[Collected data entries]

::::

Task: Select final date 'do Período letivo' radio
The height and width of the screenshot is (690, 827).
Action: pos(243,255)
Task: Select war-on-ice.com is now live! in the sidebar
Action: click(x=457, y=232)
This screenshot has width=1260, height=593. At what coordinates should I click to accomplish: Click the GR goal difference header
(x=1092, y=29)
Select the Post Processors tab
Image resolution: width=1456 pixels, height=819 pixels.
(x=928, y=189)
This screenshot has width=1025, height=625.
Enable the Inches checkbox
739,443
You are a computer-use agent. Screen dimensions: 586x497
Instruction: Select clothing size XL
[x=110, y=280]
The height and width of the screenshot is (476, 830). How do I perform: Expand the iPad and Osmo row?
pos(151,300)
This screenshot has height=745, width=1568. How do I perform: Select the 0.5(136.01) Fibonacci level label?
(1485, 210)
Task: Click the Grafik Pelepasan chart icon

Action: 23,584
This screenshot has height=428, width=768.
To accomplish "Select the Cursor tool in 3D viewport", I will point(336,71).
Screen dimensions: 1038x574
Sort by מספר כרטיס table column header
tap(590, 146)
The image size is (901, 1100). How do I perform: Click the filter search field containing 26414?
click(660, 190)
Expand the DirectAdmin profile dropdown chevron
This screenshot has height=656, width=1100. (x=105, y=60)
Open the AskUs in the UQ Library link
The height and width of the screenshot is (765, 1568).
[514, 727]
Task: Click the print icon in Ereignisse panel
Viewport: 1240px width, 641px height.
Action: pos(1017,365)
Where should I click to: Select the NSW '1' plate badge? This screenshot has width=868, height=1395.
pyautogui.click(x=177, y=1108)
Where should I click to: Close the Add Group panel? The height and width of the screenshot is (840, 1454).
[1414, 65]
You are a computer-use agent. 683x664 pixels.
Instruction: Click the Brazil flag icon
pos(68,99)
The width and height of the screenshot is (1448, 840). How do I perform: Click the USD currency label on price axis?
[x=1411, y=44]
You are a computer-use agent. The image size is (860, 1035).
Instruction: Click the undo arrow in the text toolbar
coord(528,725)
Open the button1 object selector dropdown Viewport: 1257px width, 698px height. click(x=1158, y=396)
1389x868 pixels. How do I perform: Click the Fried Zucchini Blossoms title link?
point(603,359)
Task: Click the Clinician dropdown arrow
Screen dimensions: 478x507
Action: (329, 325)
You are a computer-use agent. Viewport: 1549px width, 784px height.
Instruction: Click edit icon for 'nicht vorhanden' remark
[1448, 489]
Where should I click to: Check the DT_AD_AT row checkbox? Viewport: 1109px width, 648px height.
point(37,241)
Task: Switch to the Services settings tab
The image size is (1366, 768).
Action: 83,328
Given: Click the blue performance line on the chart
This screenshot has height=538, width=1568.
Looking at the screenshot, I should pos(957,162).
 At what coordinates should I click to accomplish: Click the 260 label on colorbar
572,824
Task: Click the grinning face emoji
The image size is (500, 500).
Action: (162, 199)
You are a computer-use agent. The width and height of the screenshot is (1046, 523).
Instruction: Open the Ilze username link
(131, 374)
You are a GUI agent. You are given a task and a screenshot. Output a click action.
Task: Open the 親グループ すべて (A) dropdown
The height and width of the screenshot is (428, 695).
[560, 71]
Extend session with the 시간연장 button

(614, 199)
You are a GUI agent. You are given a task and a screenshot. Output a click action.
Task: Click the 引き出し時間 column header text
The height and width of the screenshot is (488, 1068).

::::

--- TASK OBJECTIVE ---
What lines above mention "computer"? Copy each one.

--- OUTPUT OF THE EXERCISE ---
You are a computer-use agent. Screen dimensions: 586x497
You are a computer-use agent. 683x664 pixels.
You are a computer-use agent. The image size is (860, 1035).
You are a computer-use agent. Viewport: 1549px width, 784px height.
You are a computer-use agent. The width and height of the screenshot is (1046, 523).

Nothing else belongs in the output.